**Source document**

=== Section Start ===

In a study presented at the 2018 Annual Meeting of the American Academy of Orthopaedic Surgeons (AAOS), experts looked at primary ACL reconstructions among high-level athletes in order to test a return to play checklist developed by the sports medicine research team at the Rothman Institute in Philadelphia.

The evidence-based checklist includes seven objective measures — including physical exam findings, functional testing (hop and agility testing, movement assessment for jumping and landing mechanics), and a functional outcome score. Athletes are typically tested seven to eight months following surgery. Patients need to pass six of the seven criteria, and if they fail, the patient receives an additional six weeks of training.

Using the checklist, Dr Kevin B. Freedman, an associate professor of orthopaedic surgery and sports medicine at the Rothman Institute and Thomas Jefferson University, and his team compared clinical outcomes to determine when it was safe for athletes to return to play following primary ACL reconstruction.

=== Section End ===

**Work to complete**
Answer from the ACL return-to-play text:
1. At which meeting was the study presented?
2. How many of the seven criteria must patients pass?
3. At which institutions is Dr Kevin B. Freedman an associate professor?

**Information shown**

=== Section Start ===

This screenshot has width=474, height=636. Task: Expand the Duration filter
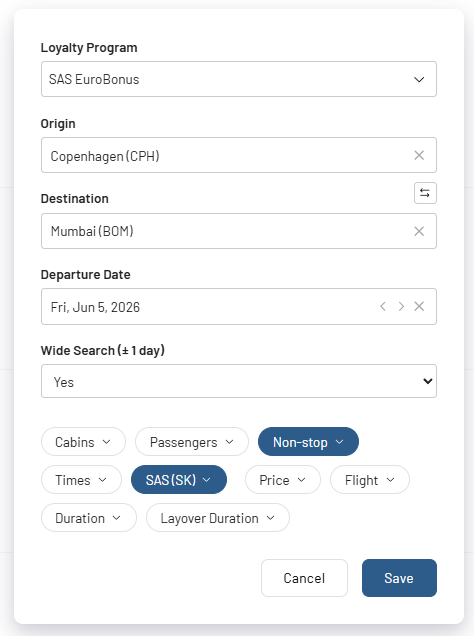pos(88,518)
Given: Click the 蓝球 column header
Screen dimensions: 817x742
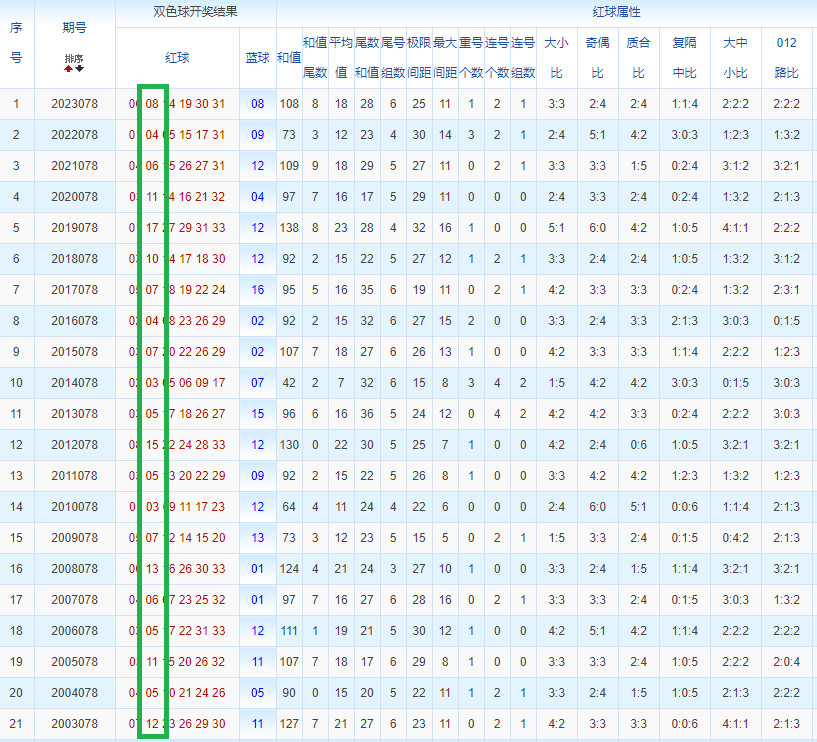Looking at the screenshot, I should pyautogui.click(x=257, y=58).
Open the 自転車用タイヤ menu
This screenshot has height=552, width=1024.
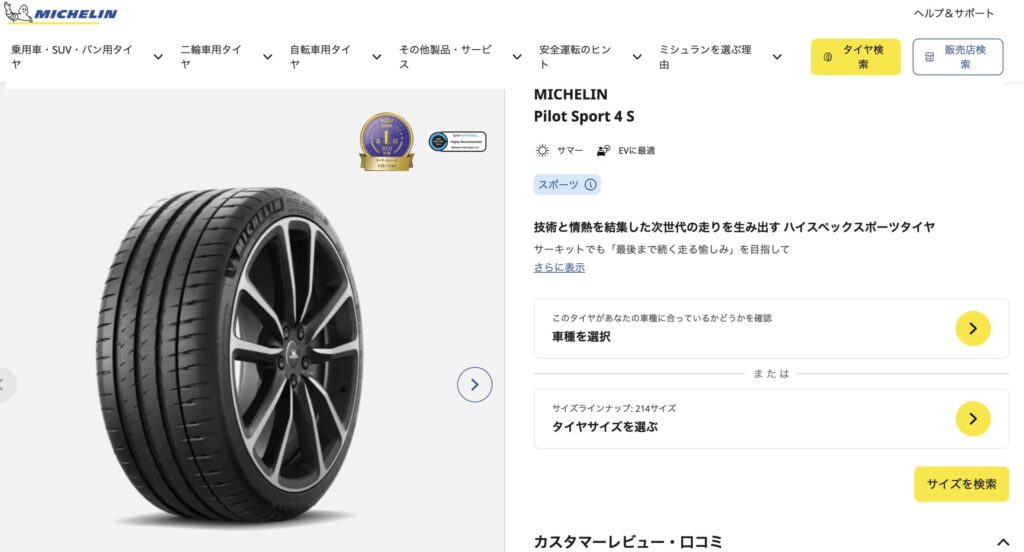coord(320,56)
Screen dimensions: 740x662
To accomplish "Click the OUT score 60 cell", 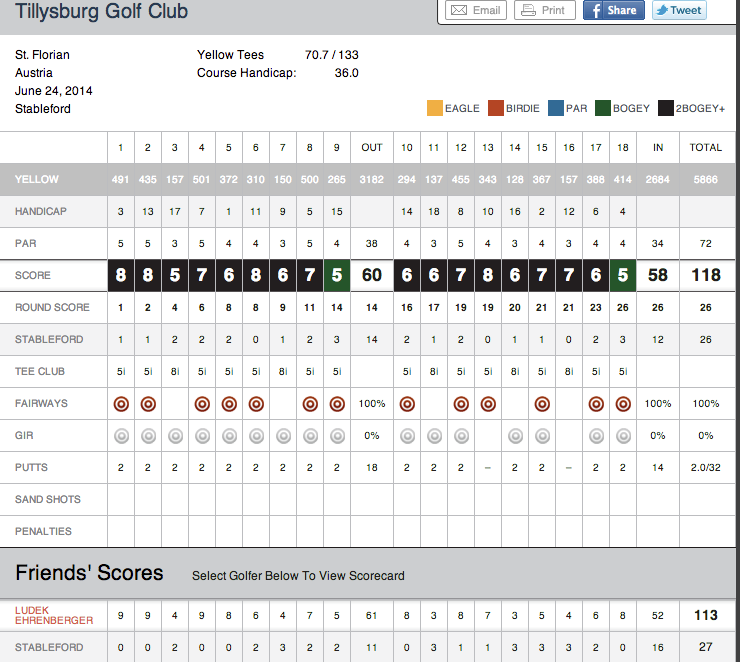I will coord(372,275).
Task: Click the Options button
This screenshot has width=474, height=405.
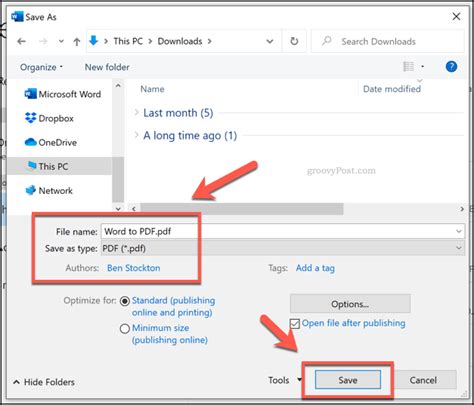Action: (x=350, y=304)
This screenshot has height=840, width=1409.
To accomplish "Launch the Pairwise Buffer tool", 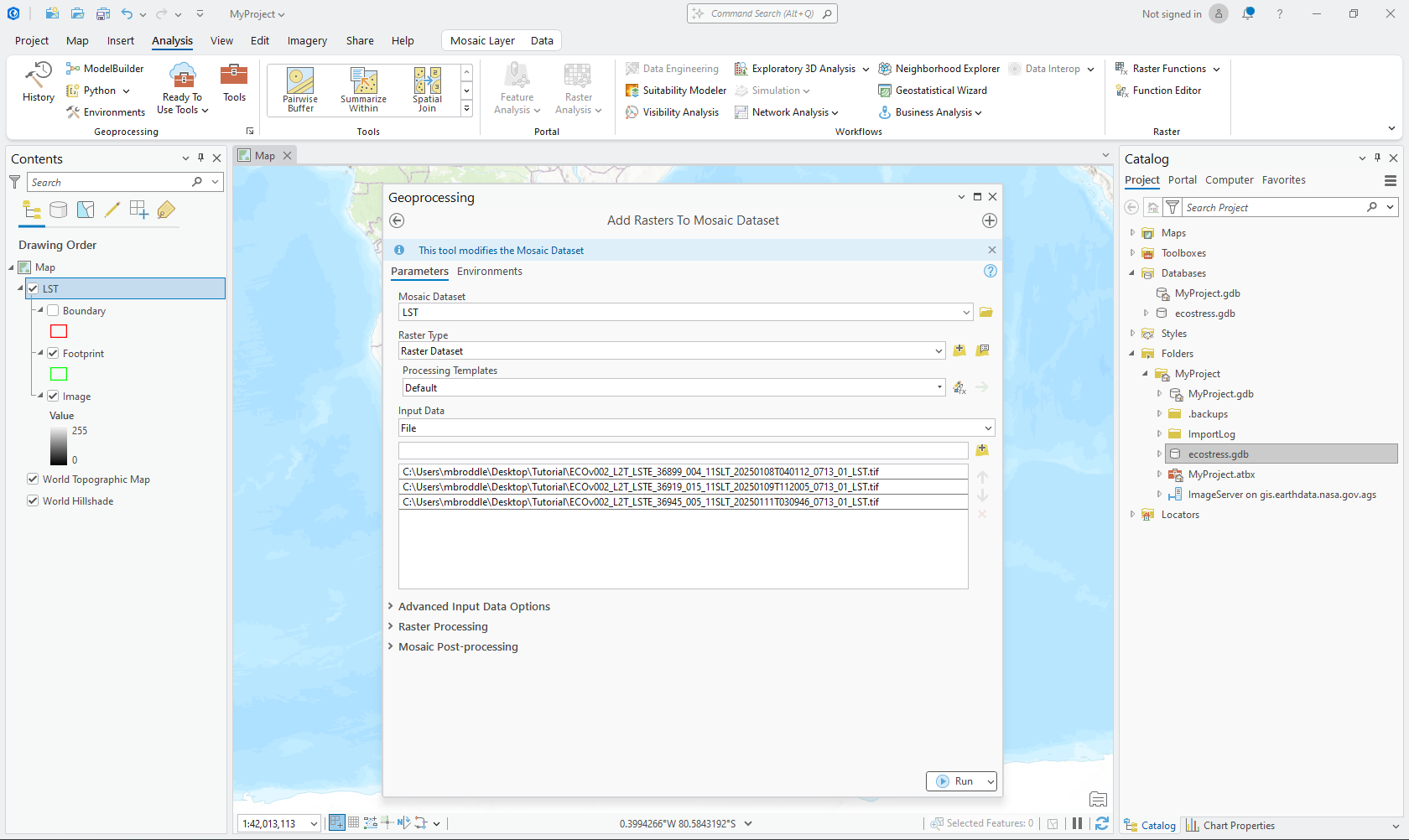I will coord(300,89).
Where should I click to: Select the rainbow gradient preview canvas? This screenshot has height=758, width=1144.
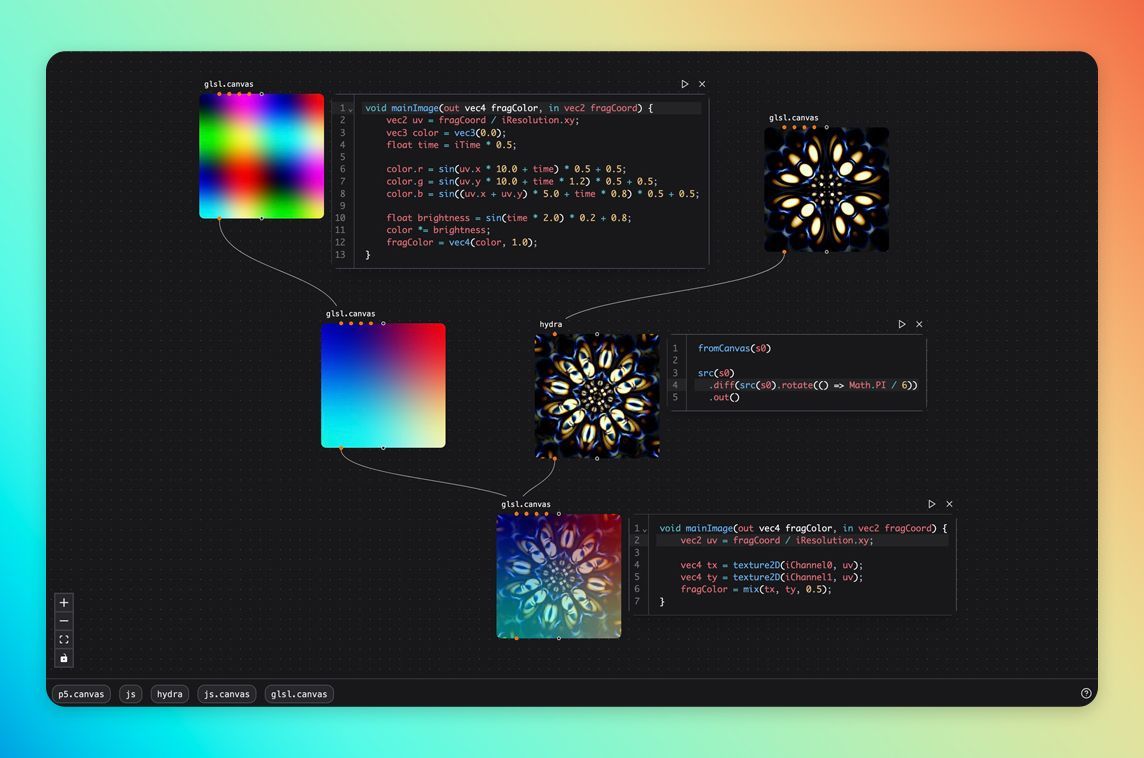tap(260, 155)
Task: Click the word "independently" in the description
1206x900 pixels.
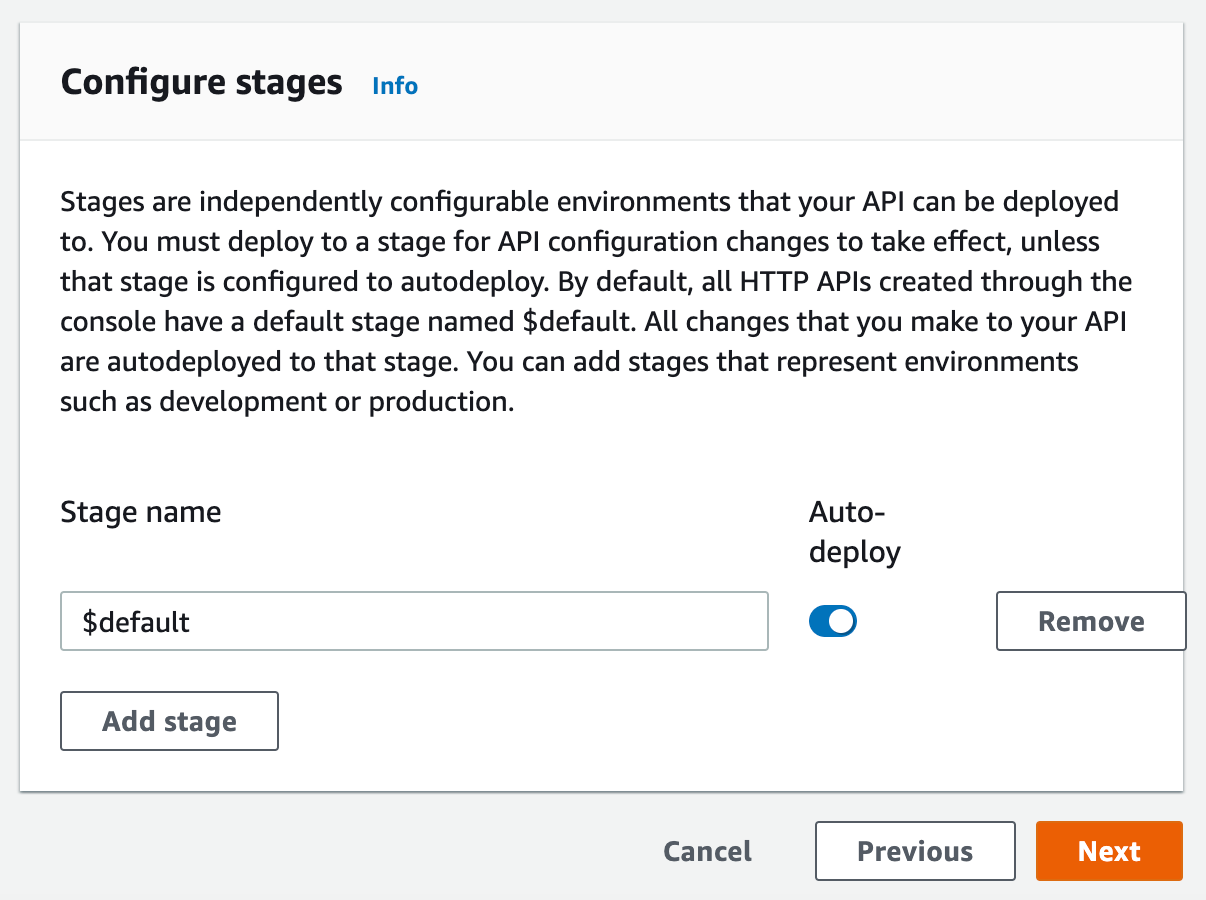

=== Section End ===

**Answer below**
1. The 2018 Annual Meeting of the American Academy of Orthopaedic Surgeons (AAOS).
2. Six.
3. The Rothman Institute and Thomas Jefferson University.